期刊名称:Proceedings of the National Academy of Sciences
印刷版ISSN:0027-8424
电子版ISSN:1091-6490
出版年度:2020
卷号:117
期号:38
页码:23208-23210
DOI:10.1073/pnas.2016537117
出版社:The National Academy of Sciences of the United States of America
摘要:To detect biodiversity changes, biologists can rely on time series of historical observations and resurveys (1⇓–3). As global climate is warming, there is a staggering number of studies detecting population losses (i.e., local extinction or extirpation events), species range shifts (e.g., leading-edge expansion), and community reshuffling (e.g., biotic homogenization) (4⇓–6). However, to attribute these detections to specific factors, with the aim to hone our predictive tools, is a more challenging task and still a nascent research area.
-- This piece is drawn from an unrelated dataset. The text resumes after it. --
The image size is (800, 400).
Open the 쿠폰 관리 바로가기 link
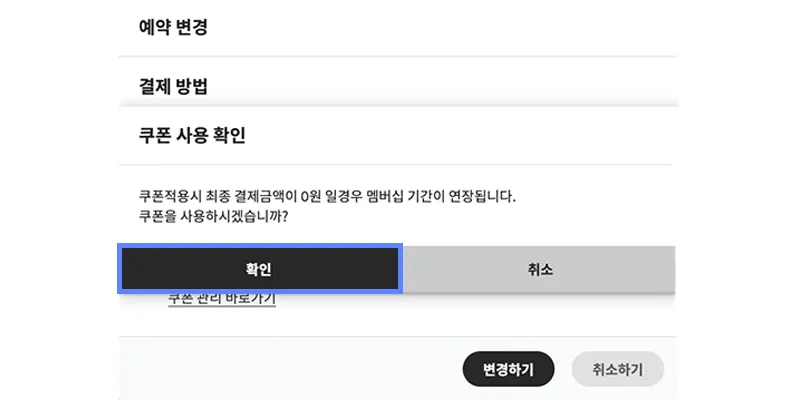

Recent work suggests that not only the magnitude of climate change matters to explain the observed variation in biodiversity changes but also the ambient climate context from historical surveys (i.e., baseline climatic conditions) (7) as well as the interaction between the two (4, 5) (Fig. 1). For instance, under similar velocities of climate change, marine species coming from initially warm waters are shifting their geographical range poleward much faster than those coming from initially cold waters (5). These complex interactions generate climate context dependencies (Fig. 1) and thus complicate our understanding of biodiversity responses to anthropogenic climate change. Yet, the total contribution of climate context dependencies, like the one example mentioned above to explain the observed variation in biodiversity redistribution under climate change, remains relatively low (5), thus bringing into question the relevance of complicating models that rely on climatic predictors only. In a study in PNAS, Vandvik et al. (8) propose to simplify the use of complex interaction terms between climatic variables in models to explain, and potentially predict, biodiversity responses to anthropogenic climate change by rethinking climate context dependencies in biological terms.